Over the past few years, higher ranking athletic conferences have courted Hampton University for potential conference membership, including the Big South (ranked No. 25). Hampton University engaged in exploratory discussions with several other conferences and, at all times, again, kept MEAC Commissioner Dennis Thomas apprised of those exploratory discussions.
When Hampton University carefully considered its move to the Big South Conference, it weighed more than just athletics. Part of Hampton University’s mission is building character. Intrinsic and extrinsic rewards are part of our Athletics Program. HU builds leaders and champions inside and outside the classroom.

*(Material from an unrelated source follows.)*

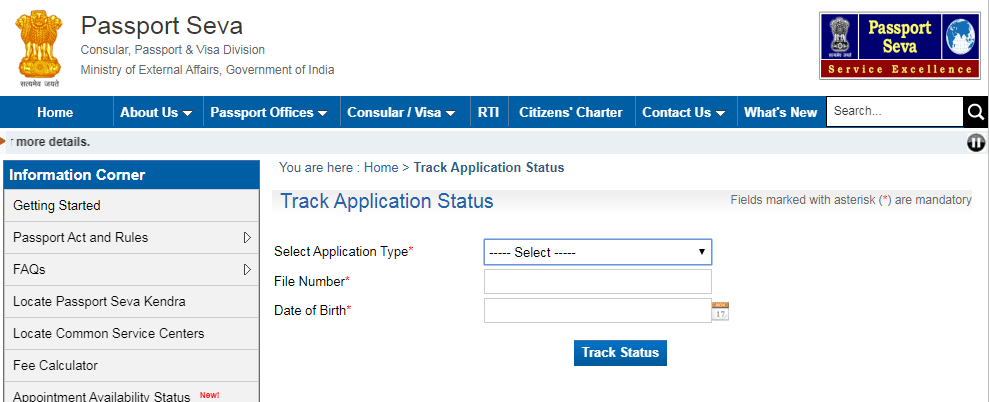Open the Date of Birth calendar picker

coord(720,311)
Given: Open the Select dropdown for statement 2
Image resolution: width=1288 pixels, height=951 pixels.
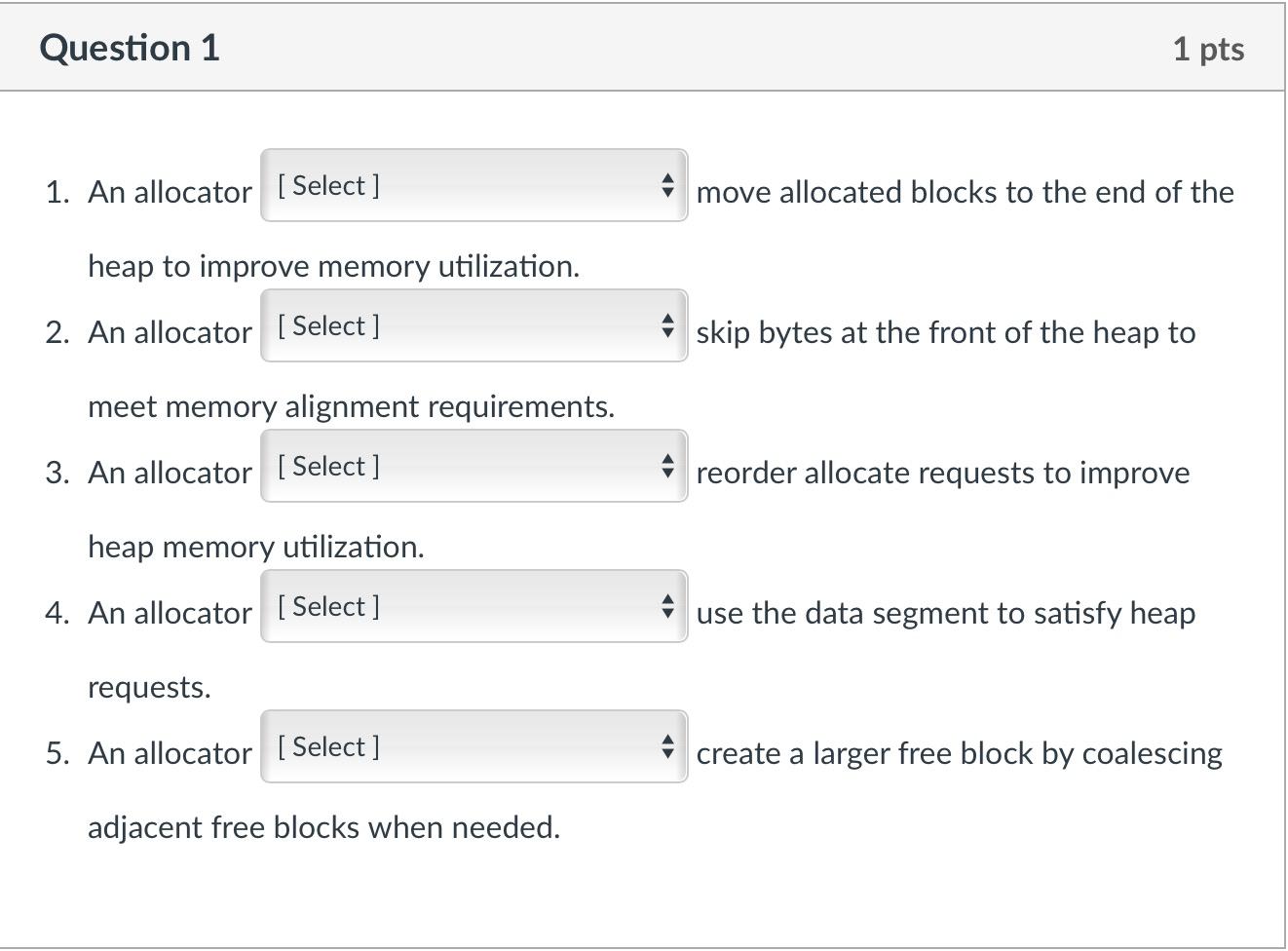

“Our founder, General Samuel Chapman Armstrong, wanted ‘everything” at his ‘institution to excel’ and that includes athletics,” Harris said. “Joining the Big South is consistent with Hampton’s mission for excellence across the board,” Harris said.
MEAC is ranked No. 31 among the 32 NCAA Division I athletic conferences in the nation, which equates to being at the bottom of Division I as referenced in several conference power rankings. Hampton University desires to unite athletics with its celebrated upward trajectory in academics.

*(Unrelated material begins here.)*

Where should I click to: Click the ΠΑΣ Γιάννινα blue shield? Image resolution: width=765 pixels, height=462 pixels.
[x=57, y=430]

The move by the MEAC denies rewards for excellence on the field and is inconsistent with Hampton University’s core values and mission – to develop young men and women with a strong, positive self-image.
“Relegating our student-athletes to second class status within MEAC violates our core values,” said Harris. “Hampton University’s decision to join the Big South was animated by what is in the best interest of the university,” Harris said. “It’s about long-term growth, increased exposure and greater opportunities for strategic partnerships.”
Hampton University has made repeated requests to meet with the MEAC Council of Chief Executive Officers and MEAC Commissioner Dennis Thomas to discuss and work out the terms and conditions of Hampton University’s withdrawal from the conference. Inexplicably, the MEAC steadfastly has refused to meet with Hampton University officials.
The MEAC’s refusal to meet with Hampton University renders its commitment “to improve relationships among members and to manage the tensions that frequently surface in a competitive environment” no more than an empty promise.
Hampton University is an advocate for its students. Hampton University made its offer in the spirit of continued collaboration and mutual trust. As a strong advocate for HBCU’s, Hampton University wants to unite in the common goal of preparing students to thrive in their lives beyond the collegiate experience, and enrich the communities in which they live. Hampton University is committed to a forward-thinking transition that will be beneficial to HBCU students, MEAC student-athletes and Hampton University’s student-athletes.
It is clear that the MEAC is not committed to ensuring “intercollegiate athletics will maintain its proper role in higher education,” as is misleadingly stated in the MEAC Constitution and Bylaws.